Note: Python dependencies are not tracked through renv but are tracked with pipenv. See below

Python environment for Jupyter engine and Knitr through reticulate

This project uses pipenv (https://pipenv.pypa.io/zh-cn/stable/index.html) to handle the Python dependencies. pipenv takes care of managing dependencies and virtual environments for you.

To install the Python environment, you can use the following command at the project root:

pipenv sync

If you are using pyenv to manage your python installation, pipenv will ask you to install a newer version of python if the one currently used does not match the one from Pipfile.lock. Though, the exact match of version isn't required and this should not be a problem to not upgrade your python installation.

The virtual environment will be located in the project directory under .venv (following the configuration of pipenv set in the .env file).

When in the root of the project, you can run pipenv shell to activate the virtual environment associated with the project. Any quarto command should then use the correct python environment. You can also run pipenv run quarto ... to run the quarto command in the virtual environment without activating it.

Inside VSCODE, The Python extension should find the same Python version (e.g. Python > Select Interpreter) which Quarto Preview uses.
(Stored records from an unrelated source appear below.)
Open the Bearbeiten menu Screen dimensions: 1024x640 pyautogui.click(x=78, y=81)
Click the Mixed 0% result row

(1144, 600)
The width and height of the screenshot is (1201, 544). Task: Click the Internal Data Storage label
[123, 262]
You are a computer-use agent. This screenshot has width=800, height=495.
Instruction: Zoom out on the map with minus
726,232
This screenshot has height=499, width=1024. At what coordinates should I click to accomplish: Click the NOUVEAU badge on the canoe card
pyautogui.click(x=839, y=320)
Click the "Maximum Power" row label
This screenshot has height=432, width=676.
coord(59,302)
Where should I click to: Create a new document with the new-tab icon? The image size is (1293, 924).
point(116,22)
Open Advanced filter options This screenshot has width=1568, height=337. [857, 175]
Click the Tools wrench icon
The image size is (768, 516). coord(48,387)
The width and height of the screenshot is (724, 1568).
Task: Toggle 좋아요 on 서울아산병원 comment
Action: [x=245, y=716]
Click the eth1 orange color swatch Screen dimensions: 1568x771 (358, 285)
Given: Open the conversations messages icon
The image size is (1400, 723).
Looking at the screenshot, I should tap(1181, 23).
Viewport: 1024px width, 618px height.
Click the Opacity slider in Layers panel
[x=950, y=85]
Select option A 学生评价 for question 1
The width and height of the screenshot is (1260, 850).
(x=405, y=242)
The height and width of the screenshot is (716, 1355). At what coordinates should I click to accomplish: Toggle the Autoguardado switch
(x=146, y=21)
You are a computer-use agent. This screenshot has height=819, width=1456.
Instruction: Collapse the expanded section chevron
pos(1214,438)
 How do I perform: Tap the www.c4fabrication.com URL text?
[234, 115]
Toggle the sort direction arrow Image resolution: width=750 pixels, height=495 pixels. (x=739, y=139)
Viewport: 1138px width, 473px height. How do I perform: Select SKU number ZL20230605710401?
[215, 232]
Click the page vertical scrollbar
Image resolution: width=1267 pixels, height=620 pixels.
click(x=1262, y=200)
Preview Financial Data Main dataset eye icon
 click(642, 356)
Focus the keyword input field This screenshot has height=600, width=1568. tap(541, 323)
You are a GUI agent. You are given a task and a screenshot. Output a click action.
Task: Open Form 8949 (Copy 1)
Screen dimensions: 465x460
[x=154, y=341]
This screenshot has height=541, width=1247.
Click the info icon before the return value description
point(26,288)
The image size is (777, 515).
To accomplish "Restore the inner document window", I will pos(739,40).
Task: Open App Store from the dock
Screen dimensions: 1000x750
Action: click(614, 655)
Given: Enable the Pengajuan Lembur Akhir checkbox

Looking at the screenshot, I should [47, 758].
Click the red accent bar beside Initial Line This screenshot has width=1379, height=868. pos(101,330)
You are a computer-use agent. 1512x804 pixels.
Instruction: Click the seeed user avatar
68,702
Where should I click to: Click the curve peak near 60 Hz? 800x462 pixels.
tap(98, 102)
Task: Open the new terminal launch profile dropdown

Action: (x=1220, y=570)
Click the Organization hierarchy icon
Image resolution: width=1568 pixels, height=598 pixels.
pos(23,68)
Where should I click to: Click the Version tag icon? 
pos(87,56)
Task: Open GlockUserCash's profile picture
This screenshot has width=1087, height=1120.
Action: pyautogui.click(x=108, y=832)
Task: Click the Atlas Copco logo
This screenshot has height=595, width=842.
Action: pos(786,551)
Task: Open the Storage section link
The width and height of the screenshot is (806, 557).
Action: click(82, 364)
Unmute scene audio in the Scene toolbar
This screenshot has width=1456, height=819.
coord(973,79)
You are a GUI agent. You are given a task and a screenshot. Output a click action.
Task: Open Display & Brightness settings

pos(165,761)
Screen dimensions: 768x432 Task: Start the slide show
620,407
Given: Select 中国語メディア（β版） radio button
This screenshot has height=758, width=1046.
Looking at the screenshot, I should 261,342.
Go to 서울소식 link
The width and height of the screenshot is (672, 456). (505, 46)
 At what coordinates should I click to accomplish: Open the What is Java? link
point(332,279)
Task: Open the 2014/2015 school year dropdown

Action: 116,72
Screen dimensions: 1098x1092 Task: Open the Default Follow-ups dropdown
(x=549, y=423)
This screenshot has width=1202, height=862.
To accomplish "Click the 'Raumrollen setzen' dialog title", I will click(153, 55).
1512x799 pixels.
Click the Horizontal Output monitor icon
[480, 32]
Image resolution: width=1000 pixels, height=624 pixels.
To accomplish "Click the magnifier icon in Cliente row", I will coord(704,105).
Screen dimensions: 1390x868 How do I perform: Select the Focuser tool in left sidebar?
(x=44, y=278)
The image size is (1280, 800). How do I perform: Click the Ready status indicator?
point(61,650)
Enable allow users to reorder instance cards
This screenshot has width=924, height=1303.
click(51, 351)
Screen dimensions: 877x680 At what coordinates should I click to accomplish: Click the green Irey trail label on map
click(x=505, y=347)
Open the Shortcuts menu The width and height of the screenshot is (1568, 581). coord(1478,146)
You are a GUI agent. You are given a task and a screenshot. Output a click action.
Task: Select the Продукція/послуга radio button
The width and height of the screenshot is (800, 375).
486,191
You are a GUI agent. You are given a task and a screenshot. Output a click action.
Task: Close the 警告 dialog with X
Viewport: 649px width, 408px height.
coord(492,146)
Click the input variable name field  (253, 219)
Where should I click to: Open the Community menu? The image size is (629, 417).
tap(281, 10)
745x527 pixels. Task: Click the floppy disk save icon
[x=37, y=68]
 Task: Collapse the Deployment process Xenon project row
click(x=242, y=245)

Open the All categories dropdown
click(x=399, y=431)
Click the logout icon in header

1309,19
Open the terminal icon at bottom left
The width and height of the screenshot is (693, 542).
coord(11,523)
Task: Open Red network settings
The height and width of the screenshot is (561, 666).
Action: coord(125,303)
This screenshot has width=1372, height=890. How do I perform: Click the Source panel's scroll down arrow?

As this extension integrates also in the terminal, it should use the same Python version in the terminal as well without needing to use pipenv shell or pipenv run.

If you are adding a new document that may use a new package, follow these steps:

  • Run pipenv install <package_name> to add the new package to the project. It will update the Pipfile and Pipfile.lock files with the new package and its dependencies.
    • Pipfile could be manually edited but using the command is recommended.
  • Commit the modified Pipfile and Pipfile.lock files with your document changes (don't forget any changes in the _freeze folder if needed).

Documents running python with the Knitr engine will go through reticulate. reticulate will use the python version defined with pipenv when a PipFile is present. So, it will use the Python version from .venv --- no specific configuration is needed as reticulate's python discovery mechanism will find it.

Reference pages are automatically generated

The tablular data on options listed in the Reference section are generated automatically by running:

quarto run tools/reference.ts

This builds the .json files in docs/references based on the Quarto CLI schema. The script assumes you have quarto-cli/ at the same level in your directory structure as quarto-web/.

GitHub Action Workflows

Our GitHub Action workflows are documented in .github/workflows/README.md

Style Guide

You can find some style guidance in style-guide.md.